Even when it’s non-competitive, this is a kind of small talk that I can’t STAND. I talk about my kid all day with his grandmother and then again when his dad gets home. Talking to other adults is supposed to be my escape! I don’t mind having Boy Detective come up occasionally in a larger conversation, but the parade of “what the kid is like” and “what my pregnancy was like” is getting old. Yet I do it, even when I don’t want to, because it’s safe and convenient and makes me fit in. At the park, I almost feel like it would be considered bad manners to do anything else. It really seems to be a community norm.

(Honestly, a while back when we ran into our neighbors down the street and spent most of the conversation talking about their foundation repair, EVEN THOUGH WE BOTH HAVE KIDS, I was ecstatic. That’s how much I miss talking to adults about non-kid things.)

So what’s a girl to do? How does one meet new people without boring oneself (and them) to tears if those other people happen to also have children?

8 thoughts on “Why I Don’t Want To Make Mom Friends

  1. Kerrie

    I did not play well with others when it came to Mommy Play Dates…AT ALL. I thought the point of those was so the kids could PLAY and the girls could sit around and drink wine and talk about sex…..I was REALLY wrong. Apparently we were supposed to talk about poop.

  2. A Life Less Complicated

    I don’t have any kids. I have some friends with kids, some without. I can tell you that my two close friends WITH children… would kind of prefer not to have a whole evening dedicated to mom talk. In fact, they were both at my bachelorette party last night and I think we talked about kids for about 5 minutes the whole time. It’s not that they don’t love their kids, they just are about much more than being a mom and happen to have a lot to offer, like you :)

    So.. those women ARE out there, as evidenced by your conversation with the neighbor about foundation repair. I’m sorry I can’t be of help as to HOW to find those people… but I know they’re out there!

  3. Jennifer

    It’s easier to meet other moms than it is to meet non-moms once you have children. That doesn’t meen you necessarily have to talk about your children all the time. I certainly don’t!

    Actually, I prefer making freelance friends, but they are hard to meet. I am a freelancer and my closest newly made friends are other freelance professionals. We also have kids because that’s how we meet (playground or at school). Otherwise I’d have to put up an ad and that would just be weird.

    It’s easy to get past the “how old/when did he crawl” questions with a shrug and a “ten months/I don’t remember when he … for the first time.”

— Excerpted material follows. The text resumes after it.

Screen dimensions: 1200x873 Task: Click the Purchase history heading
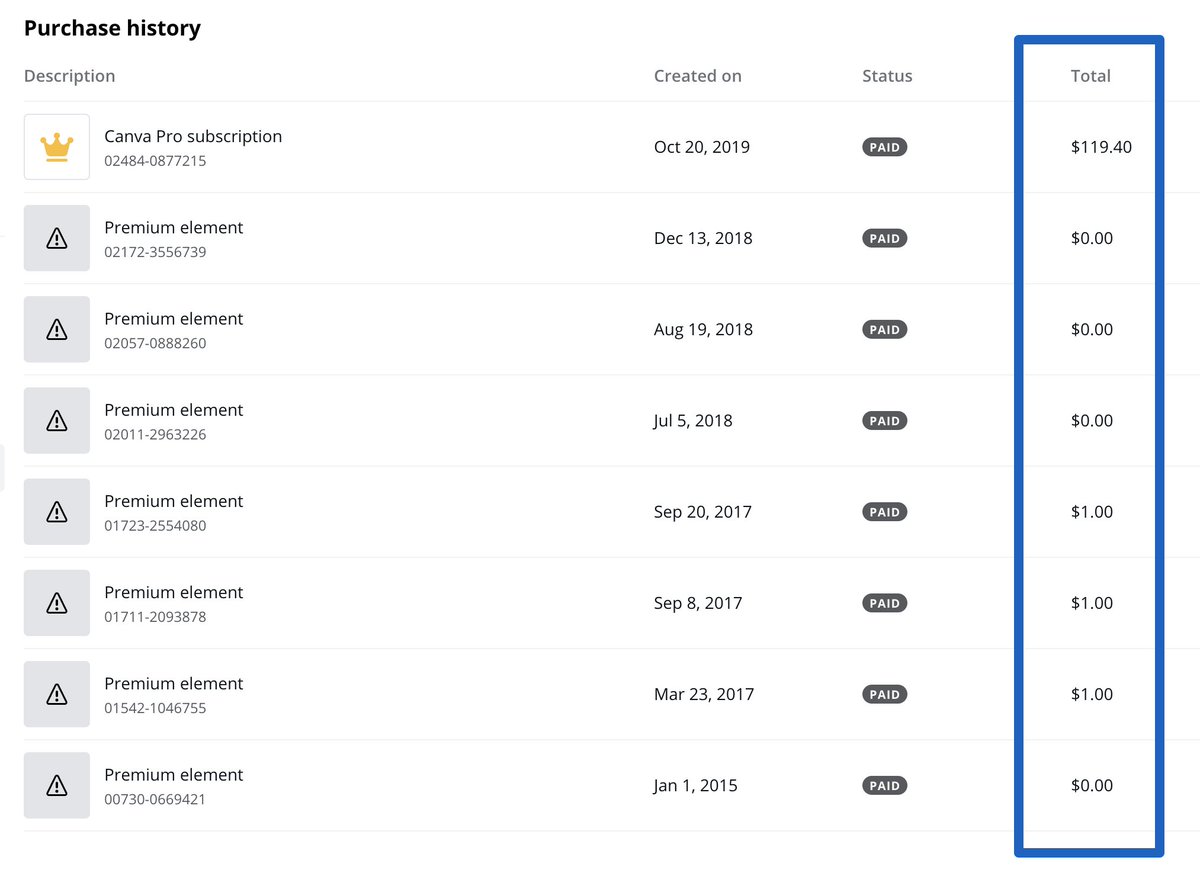pos(112,28)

  4. 3peasandme.blogspot.com (Queen Pea)

    i agree with all the above. it is easier to meet other moms. and it’s nice to be around them because they understand why the house looks the way it does, why the circles under your eyes keep getting darker, and they actually know what that dried cakey stuff on your left shoulder is. but true, that doesn’t mean that every conversation has to be about the kids. and if you start telling me why your kid is better than mine, don’t expect me to return your calls. IT’S NOT A COMPETITION. sigh. i feel better

  5. LiteralDan

    I feel the same way, but it’s even worse for me in a way because I’m a stay-at-home dad, so if one of “the other parents” (i.e. moms) even gets so far as to talk to me, absolutely 100% the only thing that would ever be discussed is the kids.

    I hear you about being done dissecting everything about the kids after you do it with the people who really need to know. Two minutes is about all I can take in mindless small talk form after that.

  6. Cristy

    I don’t have kids, but I’ve had friends (online and not) and siblings that have this problem, too. Some parents *want* to talk nonstop about their kids, but I think the folks that have other ambitions, interests, hobbies, want to have more in their lives.

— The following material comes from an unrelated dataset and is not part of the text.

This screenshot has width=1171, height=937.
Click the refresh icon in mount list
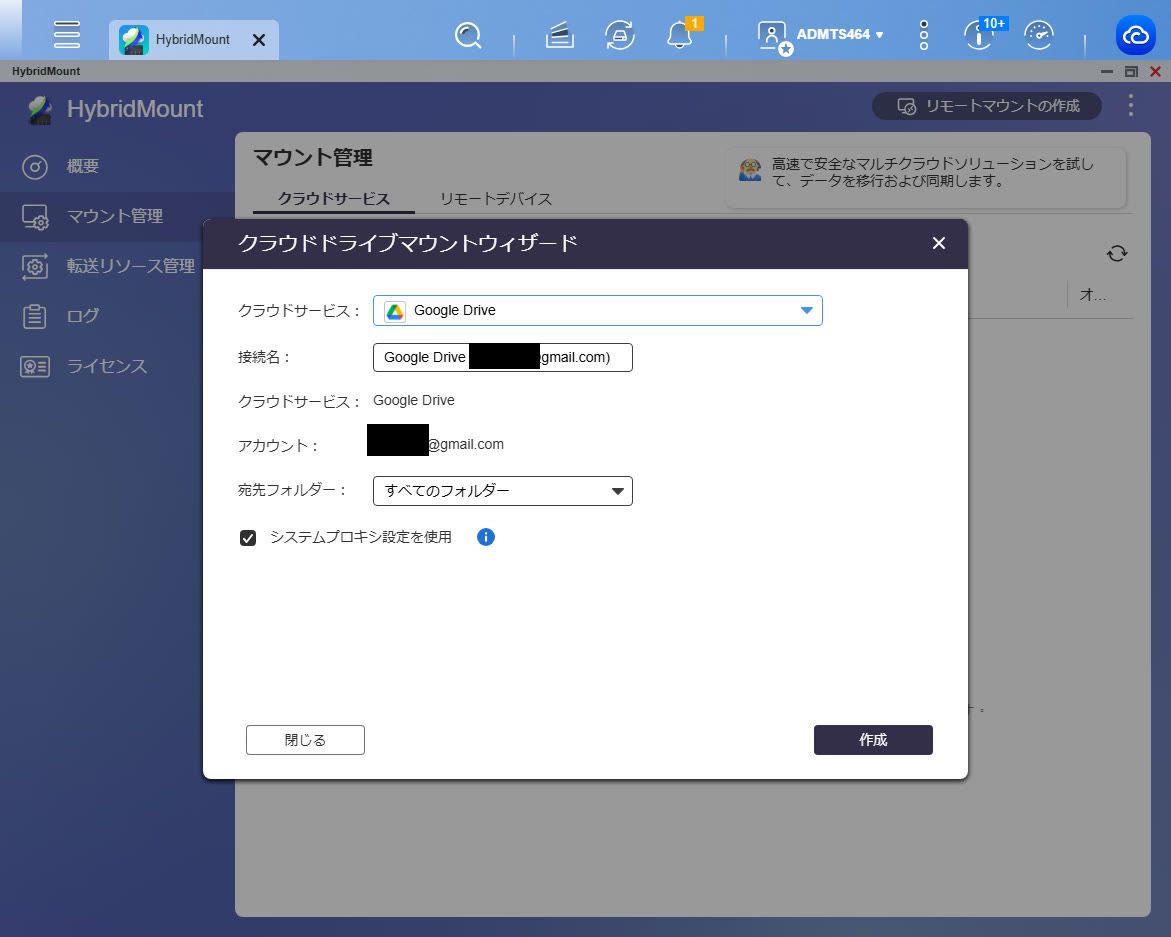(x=1117, y=253)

    I sometimes worry about those that get caught in that “competing small talk.” Do they really not have anything more to say? Maybe it’s a viscious cycle that no one knows how to stop – you meet other parents, you start out talking about your kids, and from then on, you don’t know *how* to change the subject. I feel for ya’.

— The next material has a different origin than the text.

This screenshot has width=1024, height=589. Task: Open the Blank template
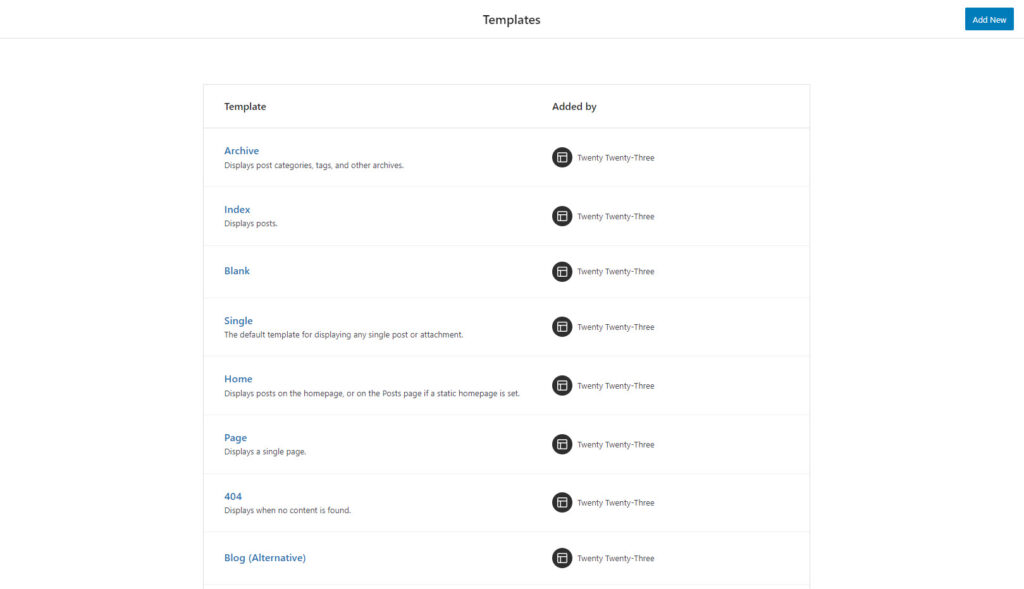[237, 271]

  7. Jessica - This is Worthwhile

    I get you on this one, big time. I recently went to my first Mom’s Group and it was pretty cool. We were at a nearby park, and yeah, we just chatted about our kids, but what else were we going to talk about? We’re TOTAL strangers, after all.

    We’ll see how it goes once we get to know each other a little better.

    On the already-established friendships front those moms are the best to hang out with because they don’t get offended when your attention switches mid-sentence to your toddler or that you have to whip out a boob or wipe a butt. Childless friends see those things as disturbances in most cases. And rightly so. But moms get it and let it slide because they know they’re next.

  8. Andrea

    In the defense of the comparative milestone/defecation conversation, I tend to enjoy those because I am SO F-ING IGNORANT about children and childrearing that I honestly don’t know when kids are “supposed to” do any of this stuff. It’s kind of nice to get anecdotal data from other parents… almost like research? That, and having a child under 1 year old while working at an office evidently means that all I really do is work, cook, clean, and care for an infant. (notice sleep is not on the list) So I have nothing else to talk about, unless it’s how much I MISS reading, seeing movies, camping, hiking, working out, going out to cocktails and crafting. Which is much less interesting than how Amelia’s learning to walk, depending on who you are. ;-)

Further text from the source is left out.